İctihâd, (Arapça: اِجْتِهاد)İslam hukukçusunun sosyal hayatta şeriatın birincil kaynaklarında yer almayan sorunları çözmek amacıyla fıkıh usûlü prensiplerini kullanarak hükme varmak için zihinsel çaba harcamasına verilen Arapça terim.
İlahiyatçı Fahrettin Atar, “Fıkıh Usûlü” isimli eserinde, ictihadın ıstılahta fıkıh usûlcüleri tarafından şöyle açıklandığını belirtir:
- 1. "Fer’î-zannî şer’î hükmü, tafsilî delilinden istinbât etmek hususunda fakîh (müctehid)’in olanca gücünü harcamasıdır." Veya,
- 2. "Bir müctehidin, usûl kaidelerini, olanca gücünü sarfedip uyguladıktan sonra vardığı hüküm ve görüştür."

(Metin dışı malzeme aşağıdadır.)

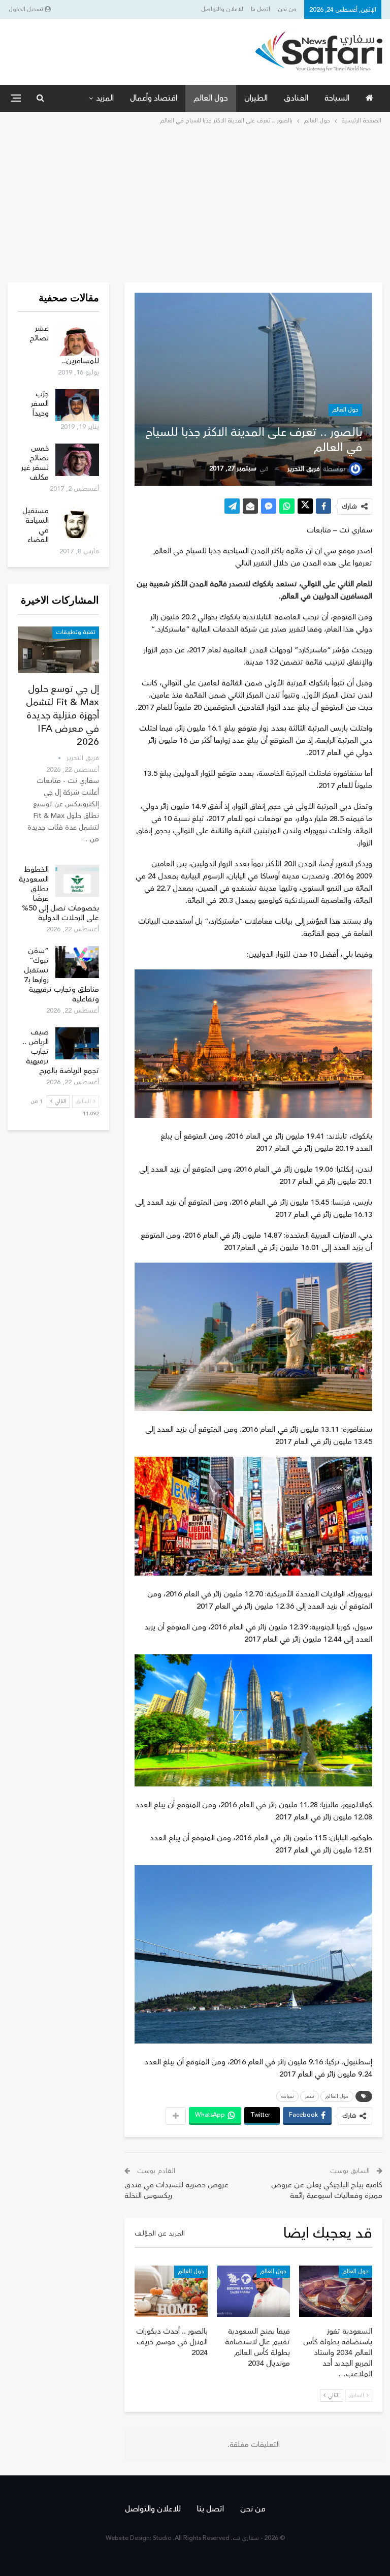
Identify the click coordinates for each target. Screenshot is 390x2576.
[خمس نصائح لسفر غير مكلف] (77, 460)
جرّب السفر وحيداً (40, 403)
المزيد (105, 98)
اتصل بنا (260, 9)
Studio (162, 2538)
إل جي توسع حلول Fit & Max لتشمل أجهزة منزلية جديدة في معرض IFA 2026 (62, 715)
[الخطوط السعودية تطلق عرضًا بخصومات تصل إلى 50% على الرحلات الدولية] (77, 881)
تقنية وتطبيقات (75, 632)
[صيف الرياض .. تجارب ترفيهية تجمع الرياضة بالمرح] (77, 1043)
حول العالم (210, 98)
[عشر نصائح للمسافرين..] (77, 340)
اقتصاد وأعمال (153, 98)
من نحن (287, 9)
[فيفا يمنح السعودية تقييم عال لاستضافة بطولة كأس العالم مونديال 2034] (253, 2291)
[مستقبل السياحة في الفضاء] (77, 522)
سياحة (287, 2096)
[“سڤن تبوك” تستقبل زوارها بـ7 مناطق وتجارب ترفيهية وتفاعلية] (77, 962)
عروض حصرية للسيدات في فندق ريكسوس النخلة (176, 2190)
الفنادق (296, 98)
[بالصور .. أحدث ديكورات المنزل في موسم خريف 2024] (171, 2291)
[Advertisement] (195, 203)
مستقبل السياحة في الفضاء (35, 525)
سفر (309, 2096)
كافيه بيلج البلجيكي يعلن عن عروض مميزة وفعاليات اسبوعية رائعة (326, 2190)
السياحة (336, 98)
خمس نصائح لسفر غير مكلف (35, 463)
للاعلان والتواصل (222, 9)
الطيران (256, 98)
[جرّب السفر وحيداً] (77, 405)
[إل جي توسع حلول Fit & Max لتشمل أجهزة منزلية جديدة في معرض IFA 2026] (58, 650)
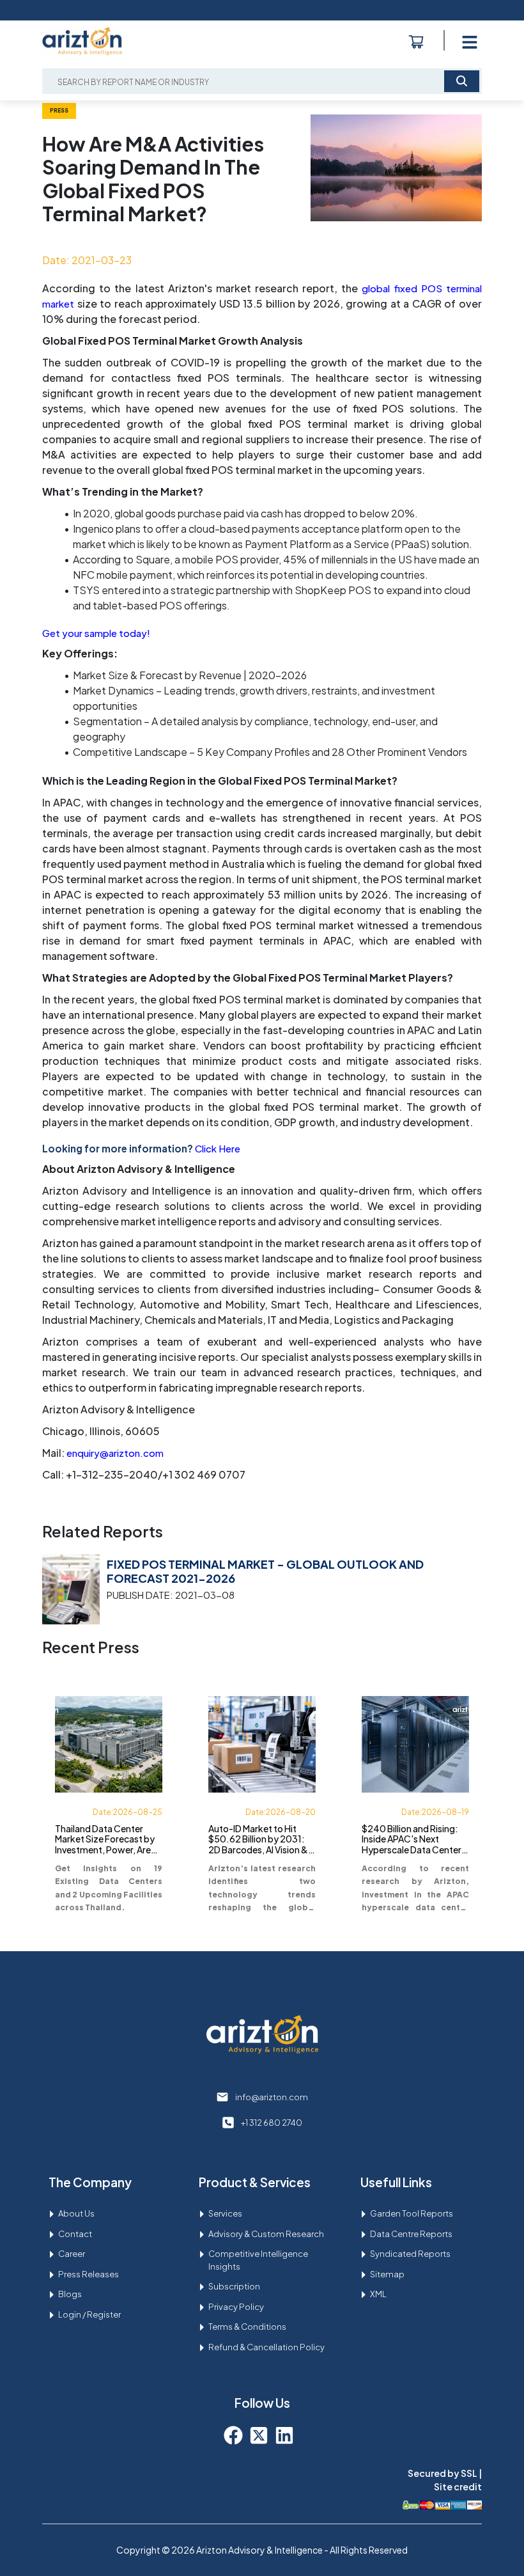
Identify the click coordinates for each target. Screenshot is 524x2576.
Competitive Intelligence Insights (258, 2260)
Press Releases (88, 2274)
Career (71, 2254)
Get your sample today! (96, 633)
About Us (76, 2213)
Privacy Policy (236, 2307)
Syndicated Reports (410, 2254)
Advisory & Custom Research (266, 2234)
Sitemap (387, 2274)
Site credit (458, 2486)
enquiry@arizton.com (115, 1453)
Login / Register (89, 2314)
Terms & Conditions (247, 2326)
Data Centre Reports (411, 2234)
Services (225, 2213)
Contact (75, 2234)
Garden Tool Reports (411, 2213)
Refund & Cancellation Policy (266, 2347)
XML (378, 2294)
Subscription (234, 2286)
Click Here (217, 1148)
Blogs (70, 2294)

İctihad eden kişiye müctehid (Arapça: مُجْتَهِد) adı verilir. Bir ictihadın geçerli olabilmesi için ictihadı yapan kişinin ictihad yapabilecek seviyede bir fakîh (İslam hukukçusu) olması gerekir. Ayrıca ictihad caiz olmayan konularda yapılamaz. İctihad yapmaya yetersiz bir kişi tarafından yapılan veya caiz olmayan bir konuda yapılmış olan bir ictihad, sahih sayılmaz ve geçerli kabul edilmez. Kişinin müctehid olabilmesi veya ictihad yapmaya yeterli görülebilmesi için hem İslam hukuku ve diğer İslam ilimlerine vakıf olması (kısacası “ilim”) hem de hukukî bir kabiliyete sahip olması gerekir. Bir müctehidin sahip olması gereken bazı bilgiler şöyle sıralanabilir: Kur'an'ı, Sünnet'i, icmâ'yı, kıyas'ı, fıkıh usûlünü, fürû'u'l-fıkh (fıkhın fürûunu) ve Arap dilini bilmek.
İctihadların hükmü yerine ve duruma göre değişir. Bir ictihad farz (Farz-ı Ayn veya Farz-ı Kifaye) olabileceği gibi mendub veya haram da olabilir. Bununla birlikte ictihadların sonuçta kat’î olmadıkları için örneğin itikadî hususlarda câri olamazlar. Zira ictihad, 'ictihadı onaylayıcı zannın, ona karşıt zanlardan üstün olması' durumu olarak da tanımlansa dahi, zannîdir yani bir sanı sonucu oluşmuştur, kesin olarak bilinemez.